**Word and item position data**:
= = = = = = =

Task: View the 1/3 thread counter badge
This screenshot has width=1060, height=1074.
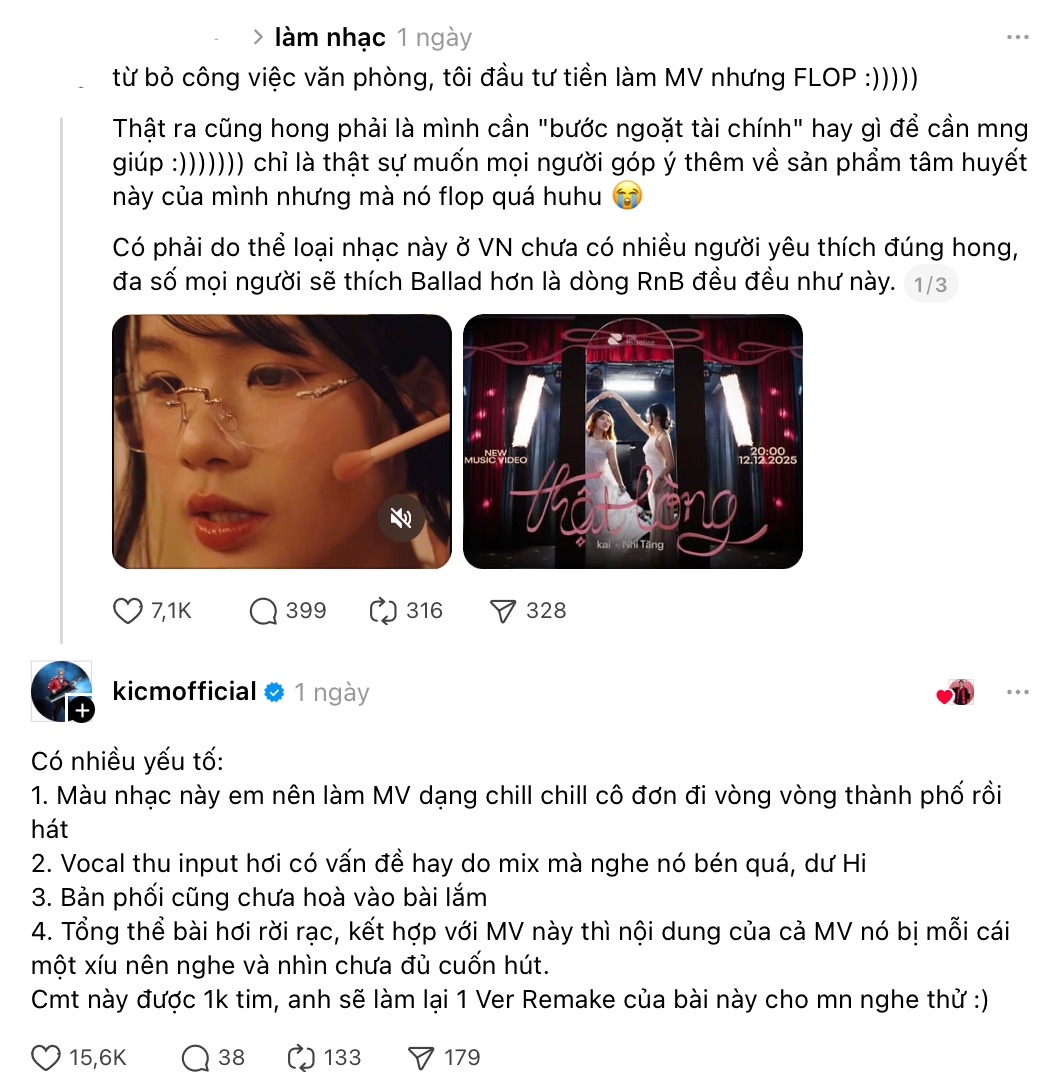Action: pyautogui.click(x=931, y=284)
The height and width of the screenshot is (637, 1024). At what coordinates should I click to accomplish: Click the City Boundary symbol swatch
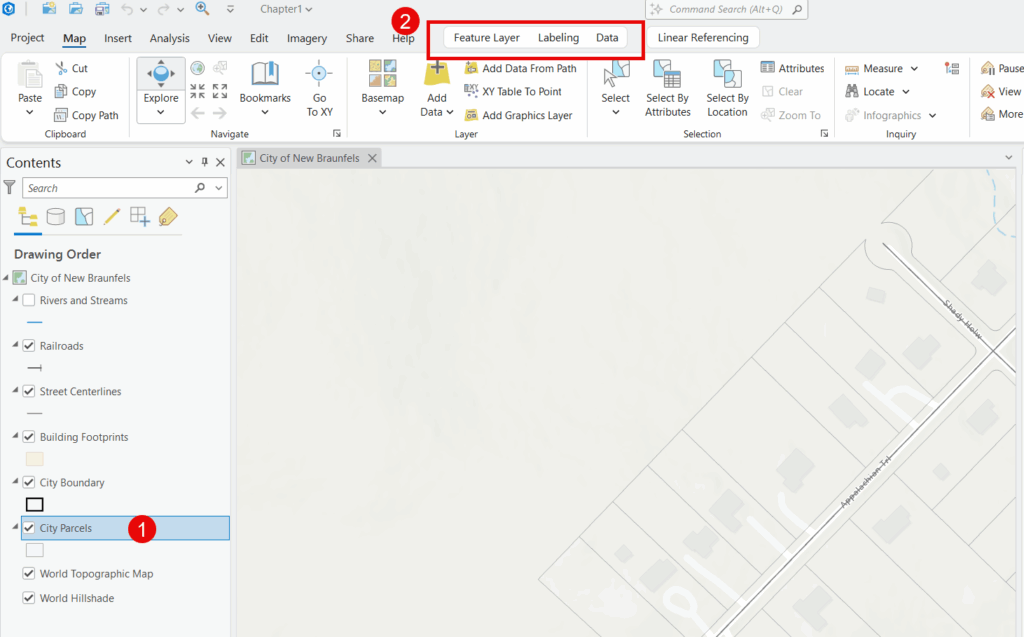pyautogui.click(x=34, y=505)
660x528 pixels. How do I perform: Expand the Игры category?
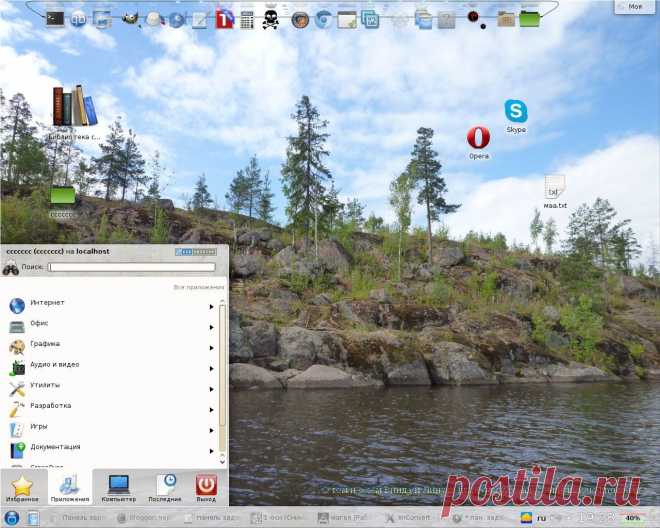[x=110, y=426]
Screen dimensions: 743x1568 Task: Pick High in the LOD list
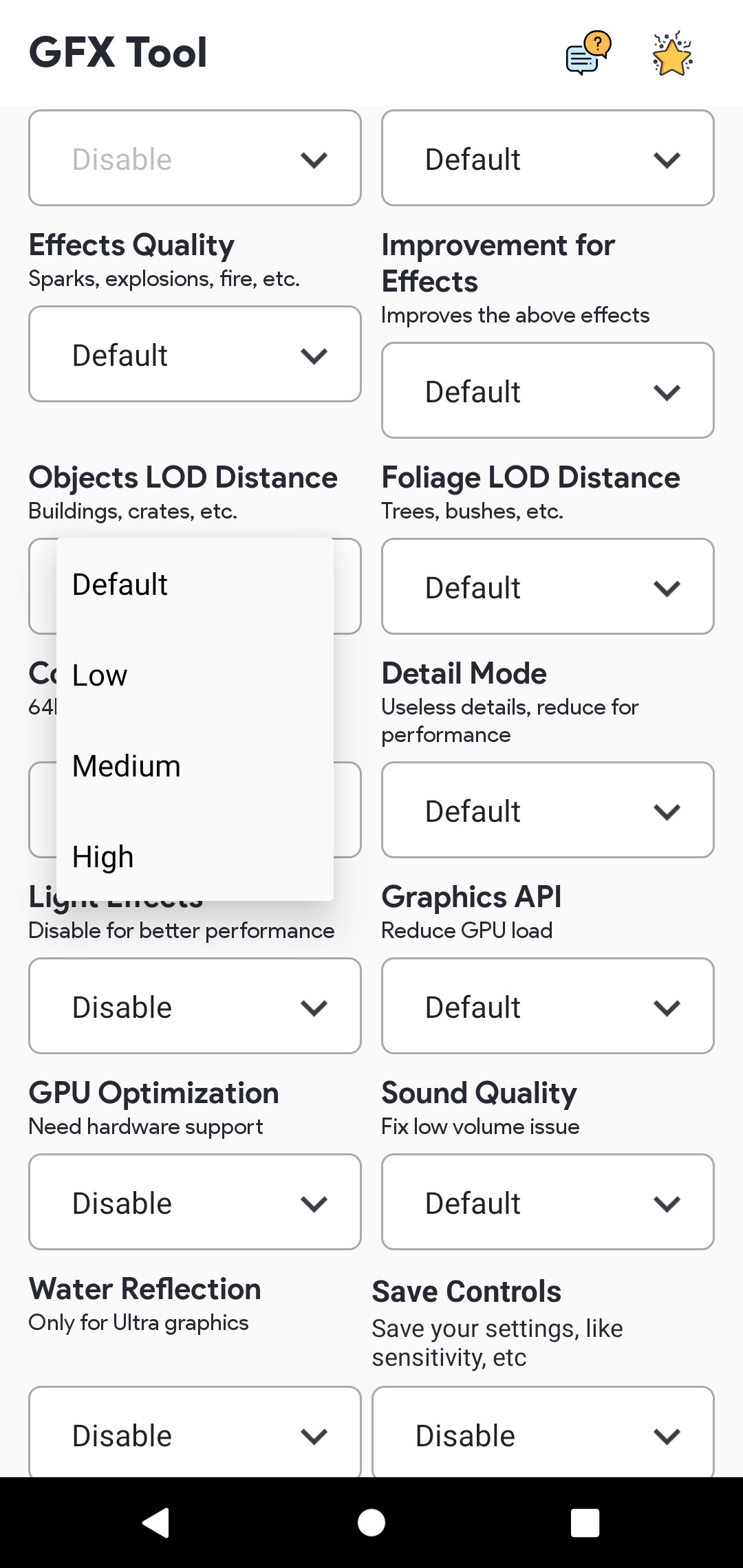click(x=195, y=857)
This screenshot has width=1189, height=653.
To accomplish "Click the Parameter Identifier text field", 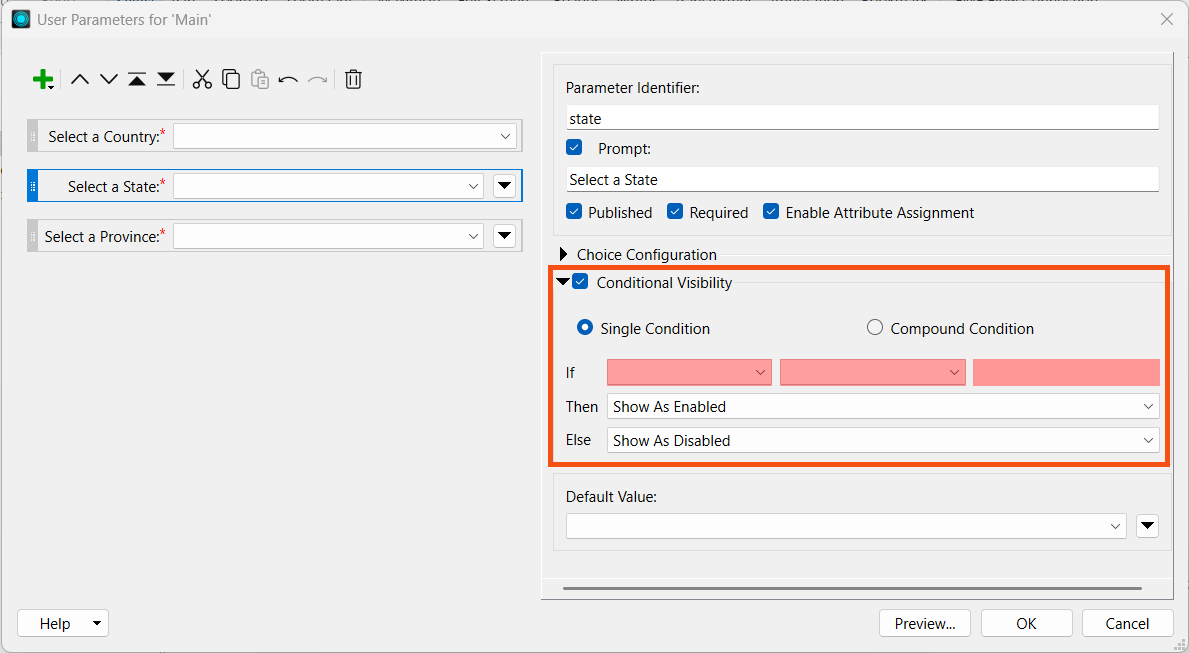I will pyautogui.click(x=861, y=118).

= = = = = = =

**The exercise**:
Pull out each row above that contains the string "height" and copy it in full. Case counts, so a row matches only if it uses the same capitalization.

**Answer to this exercise**:
This screenshot has width=1060, height=1074.
The height and width of the screenshot is (637, 1024). At what coordinates should I click to accomplish: Click the City Boundary symbol swatch
This screenshot has width=1189, height=653.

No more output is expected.